Die Torah der Kinder Noahs
Das Judentum missioniert nicht. Aber auch Nicht-Juden können Anteil an der kommenden Welt haben, wenn sie ein gerechtes Leben führen. Dazu gibt sieben grundsätzliche Gebote, die als „Noachidische Gebote“ bezeichnet werden.
Als die Schöpfung heraufdämmerte, gab G-tt dem ersten Menschen sechs Anweisungen, die er befolgen sollte, um Seine Welt zu erhalten. Nach der Sintflut gab Er Noah eine weitere Anweisung. So wird es in der Schöpfungsgeschichte, wie der Talmud sie nach der Tradition überliefert, erzählt.
Während der längsten Zeit in der jüdischen Geschichte erlaubten es die Umstände nicht, diese Prinzipien öffentlich zu verkünden und zu verbreiten. Als Raw Mendel Schneerson, der Lubavitscher Rebbe, vor breitem Publikum darüber zu sprechen begann, um so eine neue Ära einzuleiten, brachte er wieder Leben in eine fast verlorene Tradition. Faszinierend an diesen Regeln ist der Freiraum, den sie lassen. Sie sind wie ein roter Faden eines großartigen Musikers oder Künstlers: fest, verläßlich und umfassend – und doch nur eine Grundlage, auf der jedes Volk und jeder Mensch selbst weiter auf bauen kann.

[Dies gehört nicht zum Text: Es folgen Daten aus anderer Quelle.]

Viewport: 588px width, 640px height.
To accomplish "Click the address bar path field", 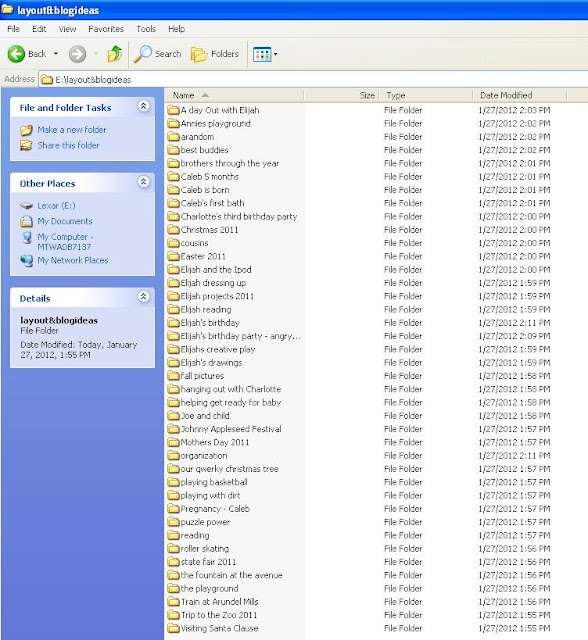I will pos(313,80).
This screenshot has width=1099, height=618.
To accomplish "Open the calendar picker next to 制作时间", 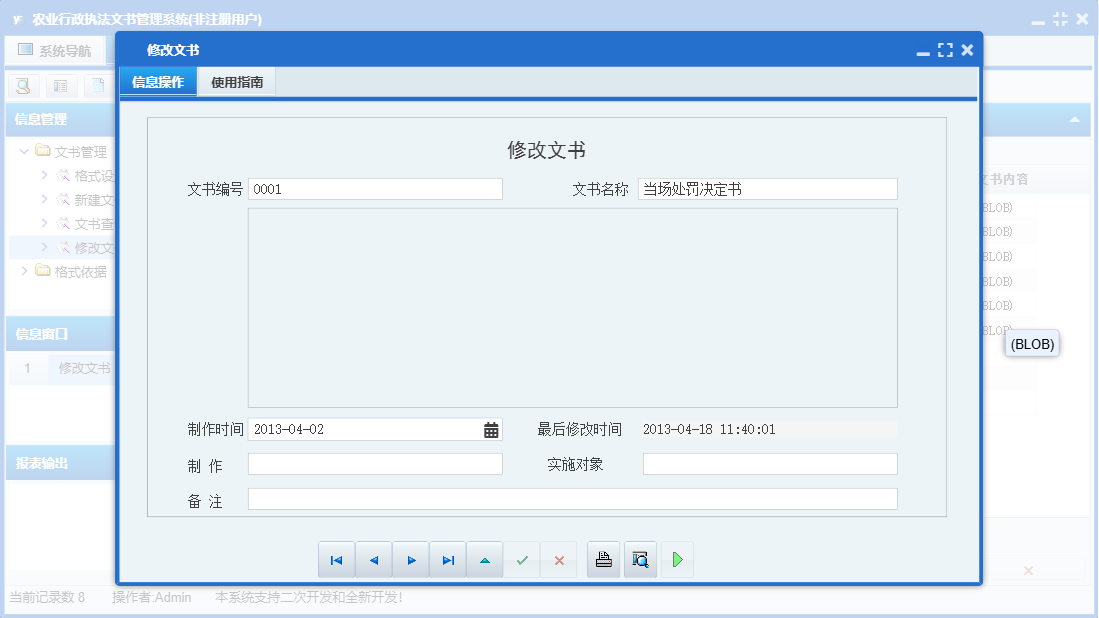I will coord(489,428).
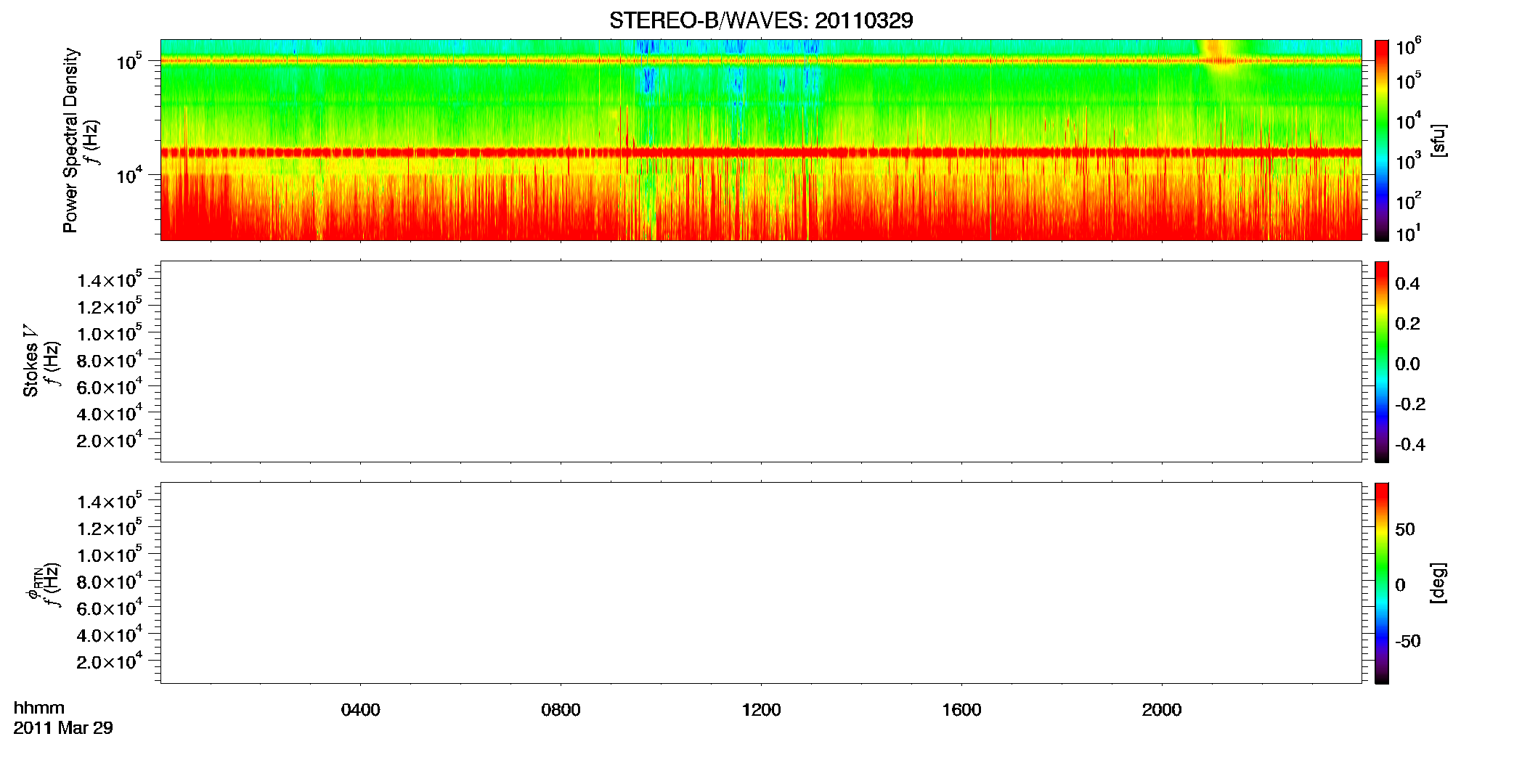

Den Weisen des Talmuds zufolge gibt es siebzig Familien mit siebzig Wegen innerhalb der großen Familie der Menschheit. Und jedes Individuum hat seinen eigenen Pfad innerhalb des jeweiligen Weges. Aber es existiert eine universale Basis, auf die wir alle uns stützen können.
Jeder, der nach diesen Regeln lebt und damit anerkennt, daß es das ist, was G-tt von uns will, wird von unserer Tradition als ein „Gerechter“ betrachtet. Dieser Mensch ist ein Mit-Erbauer, der seinen Beitrag zum Tikun Olam leistet, für eine menschliche Welt, so, wie es G-ttes Plan ist.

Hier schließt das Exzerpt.